Sorbit oder Sorbitol ist ein Zuckeralkohol, der in vielem Obst und Gemüse natürlich vorkommt. Sorbit findet man auch als Süßstoff, Konservierungsmittel oder auch als Feuchthaltemittel. Hat man eine Intoleranz kann es zu Bauchkrämpfen und Durchfall kommen. Zudem verhindert Sorbit die Aufnahme von Fructose im Dickdarm und dadurch kann es zu Beschwerden kommen, wie einem Blähbauch und Blähungen.

Die Beschwerden können sein: Blähungen, Bauchkrämpfe, Bauchschmerzen, Durchfälle und Völlegefühl.

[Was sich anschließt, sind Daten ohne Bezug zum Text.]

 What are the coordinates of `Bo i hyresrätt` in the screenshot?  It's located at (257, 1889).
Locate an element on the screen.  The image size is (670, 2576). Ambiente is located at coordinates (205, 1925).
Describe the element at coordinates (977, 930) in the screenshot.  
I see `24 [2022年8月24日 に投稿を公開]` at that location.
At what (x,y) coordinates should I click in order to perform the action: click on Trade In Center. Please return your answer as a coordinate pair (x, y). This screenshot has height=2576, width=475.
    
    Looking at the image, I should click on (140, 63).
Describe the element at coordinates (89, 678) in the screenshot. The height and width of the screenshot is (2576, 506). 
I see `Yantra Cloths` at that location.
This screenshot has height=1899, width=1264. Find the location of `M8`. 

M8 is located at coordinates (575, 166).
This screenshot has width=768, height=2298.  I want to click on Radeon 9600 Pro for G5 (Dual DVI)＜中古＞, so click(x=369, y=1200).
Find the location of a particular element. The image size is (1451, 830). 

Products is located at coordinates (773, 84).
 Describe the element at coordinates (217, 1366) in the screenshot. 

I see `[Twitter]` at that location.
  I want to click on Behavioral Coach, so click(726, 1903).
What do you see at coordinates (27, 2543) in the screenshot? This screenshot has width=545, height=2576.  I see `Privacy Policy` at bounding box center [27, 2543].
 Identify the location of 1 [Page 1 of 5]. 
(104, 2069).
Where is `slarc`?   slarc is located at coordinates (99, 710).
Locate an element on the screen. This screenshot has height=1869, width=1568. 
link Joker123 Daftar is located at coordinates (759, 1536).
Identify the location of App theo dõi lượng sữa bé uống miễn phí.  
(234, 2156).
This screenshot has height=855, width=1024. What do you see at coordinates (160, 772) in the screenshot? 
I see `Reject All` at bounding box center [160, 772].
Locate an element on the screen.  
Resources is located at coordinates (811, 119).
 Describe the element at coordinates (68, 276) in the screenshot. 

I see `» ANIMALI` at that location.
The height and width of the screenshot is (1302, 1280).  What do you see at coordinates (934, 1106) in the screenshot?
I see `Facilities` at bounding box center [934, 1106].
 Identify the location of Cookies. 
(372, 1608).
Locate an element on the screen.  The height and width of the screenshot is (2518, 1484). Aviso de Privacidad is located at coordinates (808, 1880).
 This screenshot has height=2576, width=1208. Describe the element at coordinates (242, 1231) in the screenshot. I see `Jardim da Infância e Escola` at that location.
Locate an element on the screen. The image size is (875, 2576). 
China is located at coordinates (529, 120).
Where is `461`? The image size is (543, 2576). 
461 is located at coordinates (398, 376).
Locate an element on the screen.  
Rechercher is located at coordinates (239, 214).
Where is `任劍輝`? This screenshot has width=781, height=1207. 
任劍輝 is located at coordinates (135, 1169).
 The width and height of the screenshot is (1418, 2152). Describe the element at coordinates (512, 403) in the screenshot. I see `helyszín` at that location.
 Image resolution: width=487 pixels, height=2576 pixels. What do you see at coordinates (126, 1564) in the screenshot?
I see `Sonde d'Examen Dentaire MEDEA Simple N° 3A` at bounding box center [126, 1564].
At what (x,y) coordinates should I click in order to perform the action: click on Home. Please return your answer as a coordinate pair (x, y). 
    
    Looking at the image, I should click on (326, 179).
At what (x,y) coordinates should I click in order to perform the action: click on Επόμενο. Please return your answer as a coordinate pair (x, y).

Ob man eine Sorbitintoleranz hat, kann man mit einen H2-Atemtest feststellen. Man bekommt eine Sorbitlösung zu trinken und danach wird in regelmäßigen Abständen der Wasserstoffgehalt im Atem gemessen. Steigt der Wert auf über 20 ppm über den Ausgangswert an, kann man eine Sorbitintoleranz haben.

Bei einer Überempfindlichkeit auf Sorbit sollte man Fertig- und Halbfertigprodukte aus dem Speiseplan streichen. Auch sollte man auf diätische Produkte verzichten, da sie oft Sorbit enthalten. Lesen Sie die Zutatenlisten auf Bonbons, Kaugummis und allen anderen Lebensmitteln, die Sie kaufen, um nicht nachher eine „böse“ Überraschung zu erleben.

Sorbit versteckt sich auch gerne hinter den Namen Maltit (Maltitol), Xylit (Xylitol), Invertzucker, Invertase.

Bitte stellen Sie nie eigene Diagnosen an, testen Sie nie auf eigene Faust und lassen Sie sich immer bei einem Facharzt testen!!